### [Required work]
Write every line below out again, exactly as given, but leave out the pictures.

*** Opening of Data shown ***

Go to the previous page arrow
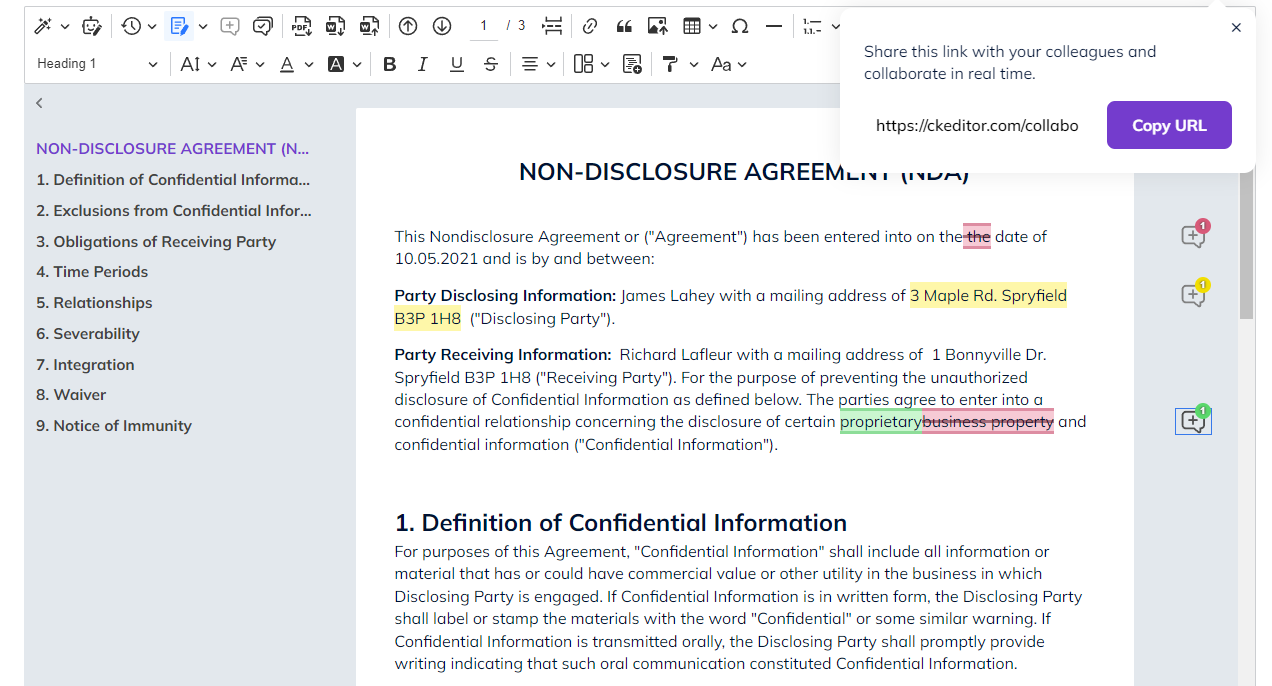Screen dimensions: 1272x686 [x=408, y=26]
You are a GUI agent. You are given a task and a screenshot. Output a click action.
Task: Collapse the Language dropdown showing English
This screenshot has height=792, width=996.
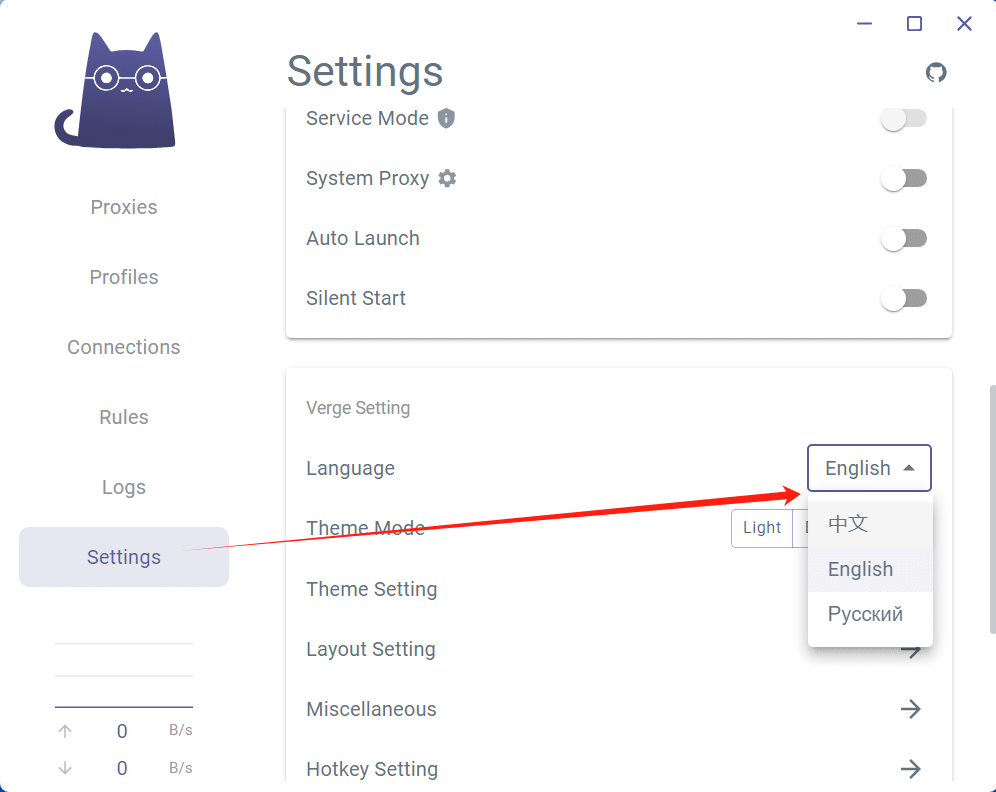coord(869,468)
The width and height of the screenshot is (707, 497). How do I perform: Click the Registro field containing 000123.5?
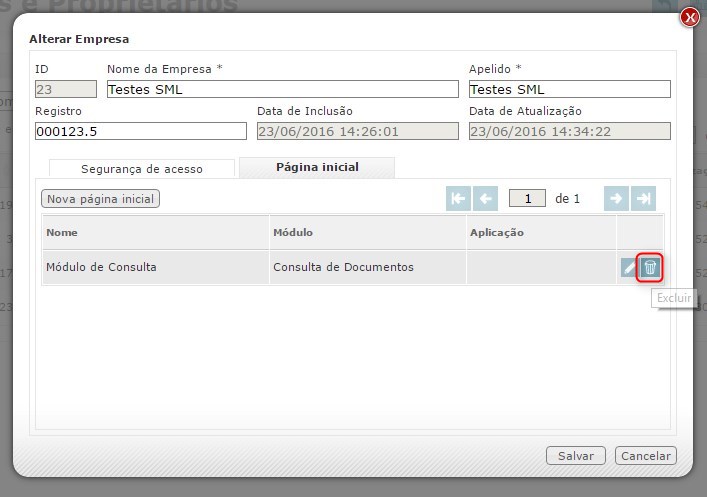point(140,131)
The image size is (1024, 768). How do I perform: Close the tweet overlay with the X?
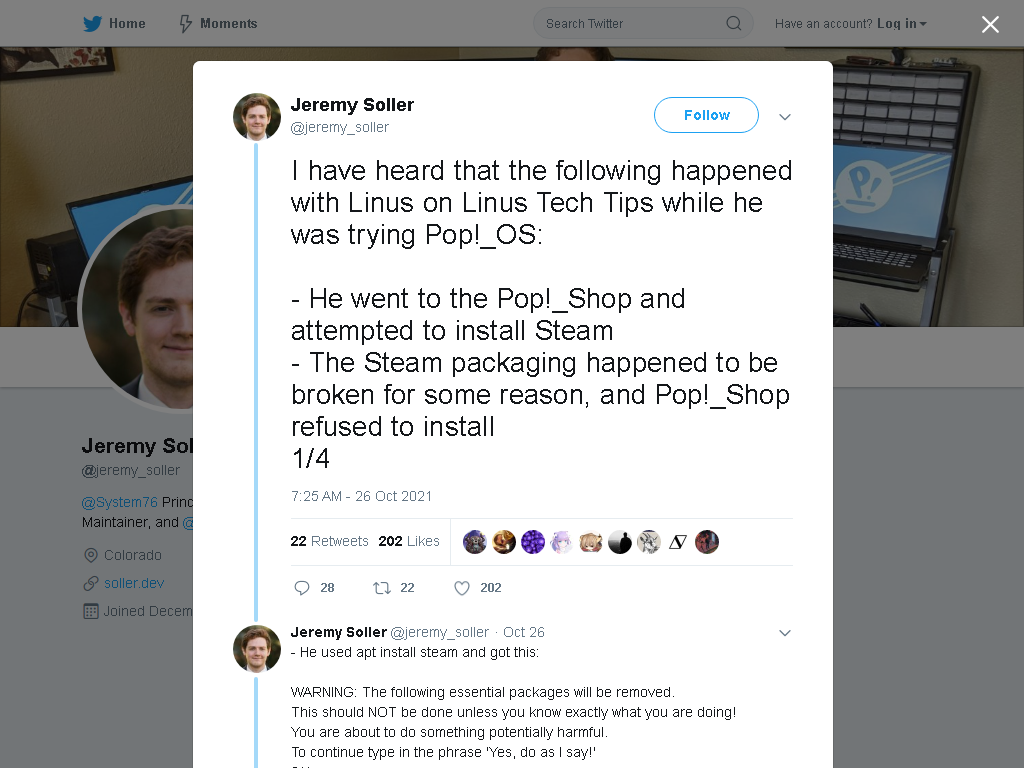click(x=990, y=24)
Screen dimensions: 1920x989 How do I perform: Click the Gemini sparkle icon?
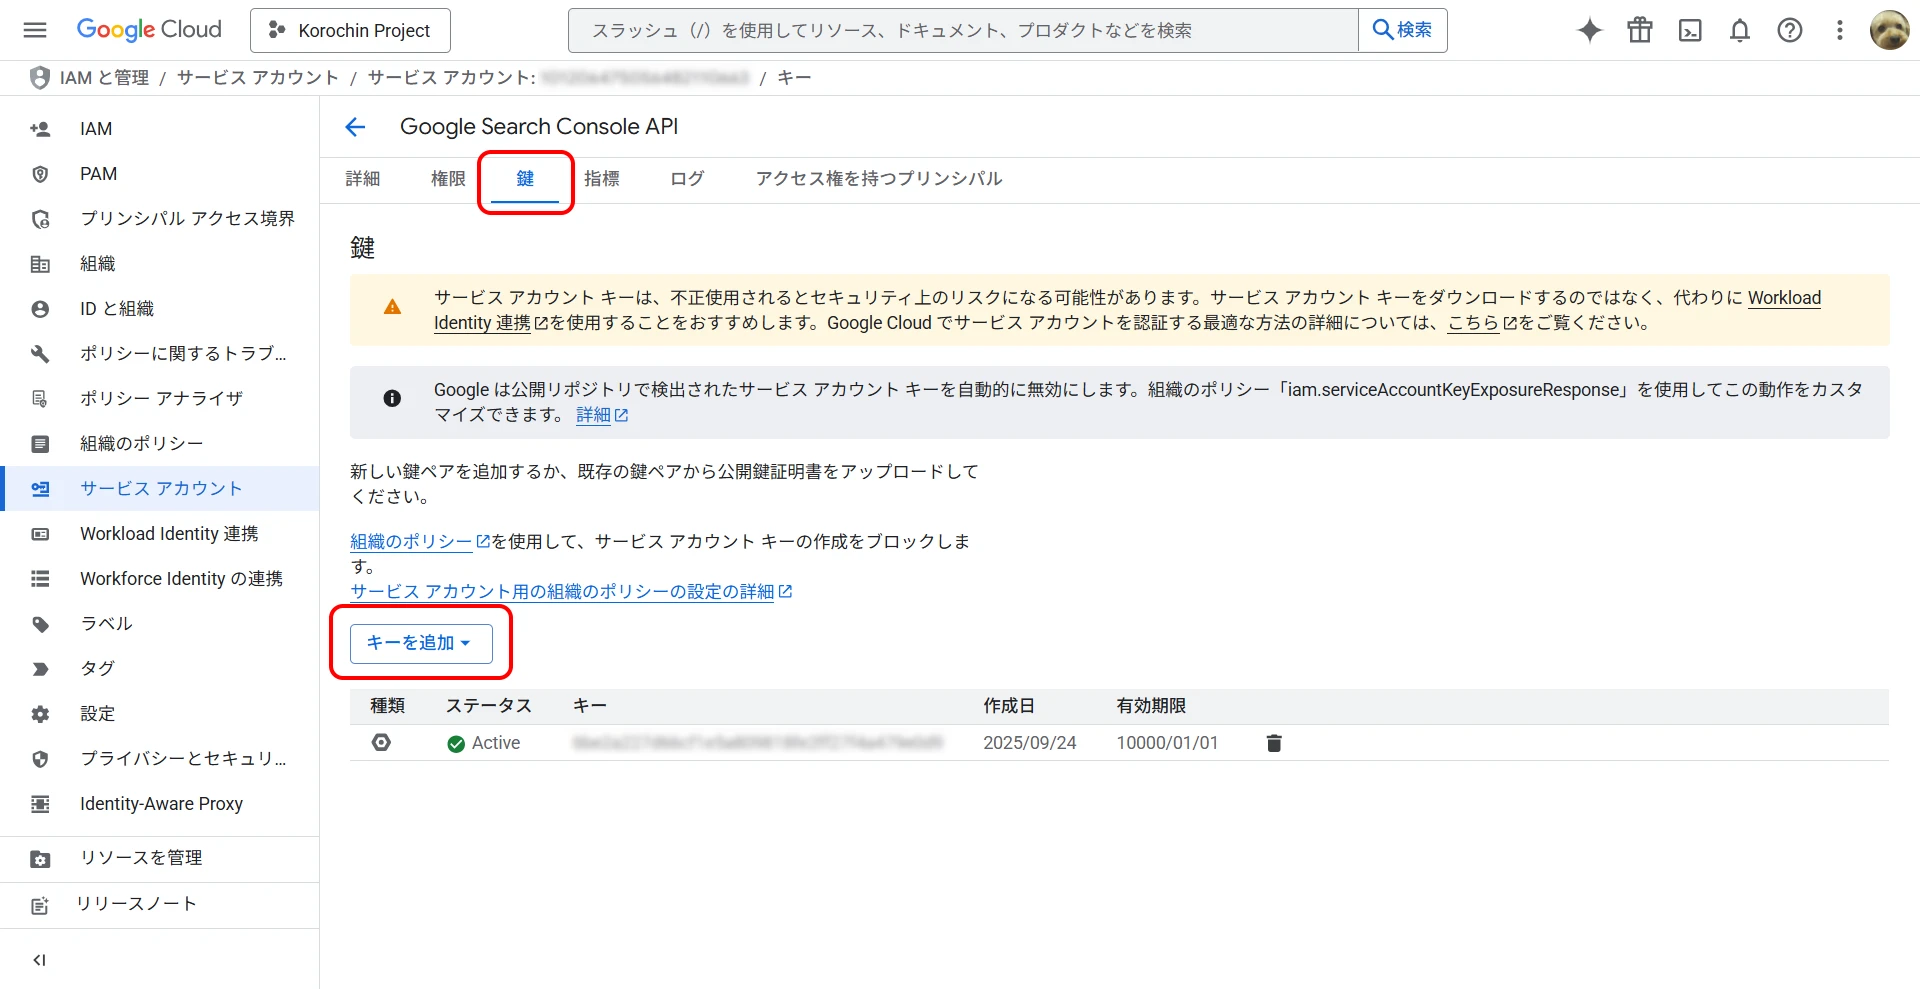click(x=1589, y=30)
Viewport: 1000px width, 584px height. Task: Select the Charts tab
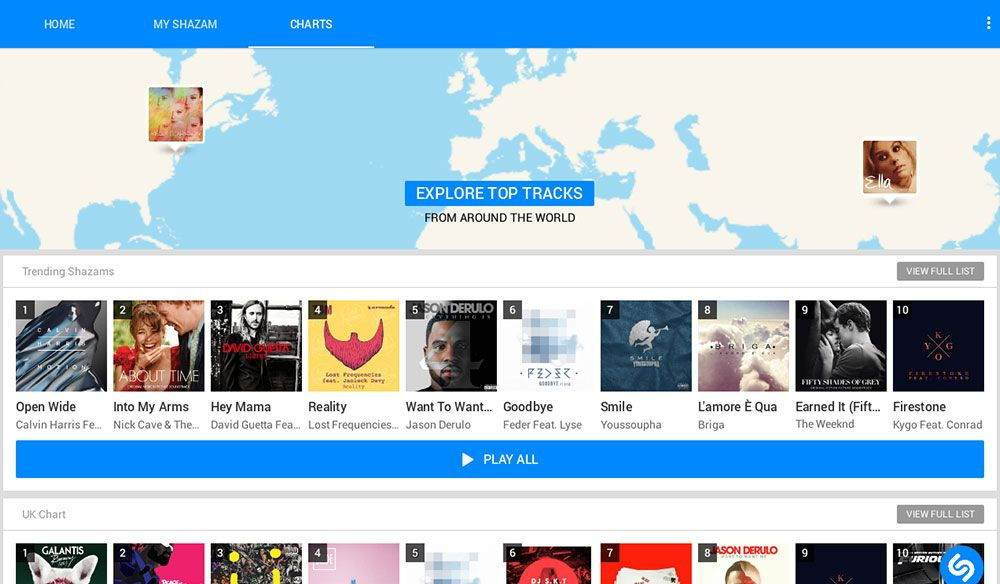tap(311, 24)
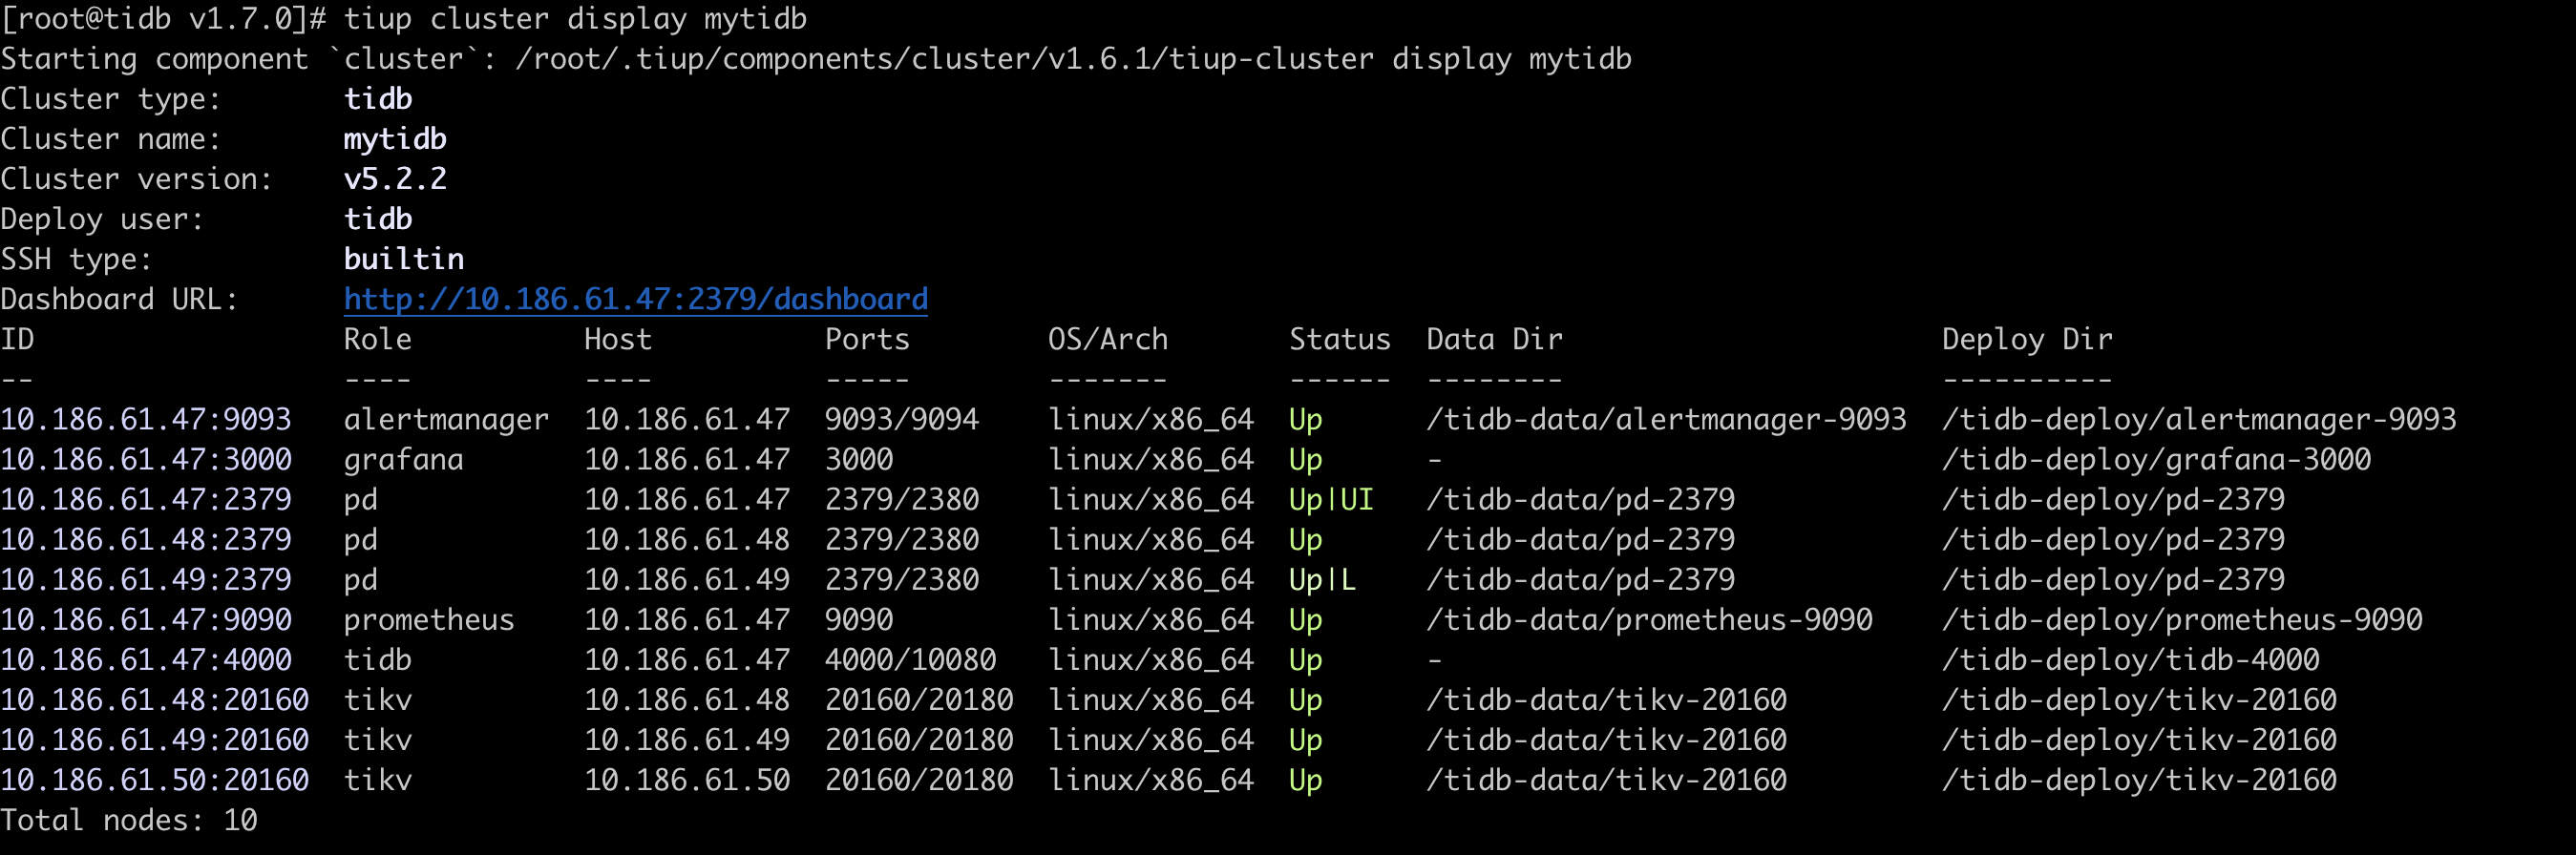Screen dimensions: 2576x855
Task: Click the cluster version v5.2.2 value
Action: 395,179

*** Close of Data shown ***

### [Written answer]
Go to the previous page arrow
Screen dimensions: 1272x686 [x=408, y=26]
You are a GUI agent. You are given a task and a screenshot. Output a click action.
Task: Collapse the Language dropdown showing English
This screenshot has height=792, width=996.
coord(869,468)
The width and height of the screenshot is (707, 497). How do I perform: Click the Registro field containing 000123.5?
point(140,131)
The image size is (1024, 768). How do I perform: Close the tweet overlay with the X?
click(x=990, y=24)
Screen dimensions: 1920x989 How do I perform: Click the Gemini sparkle icon?
click(x=1589, y=30)
Viewport: 1000px width, 584px height. Task: Select the Charts tab
tap(311, 24)
Screen dimensions: 2576x855
Task: Click the cluster version v5.2.2 value
Action: 395,179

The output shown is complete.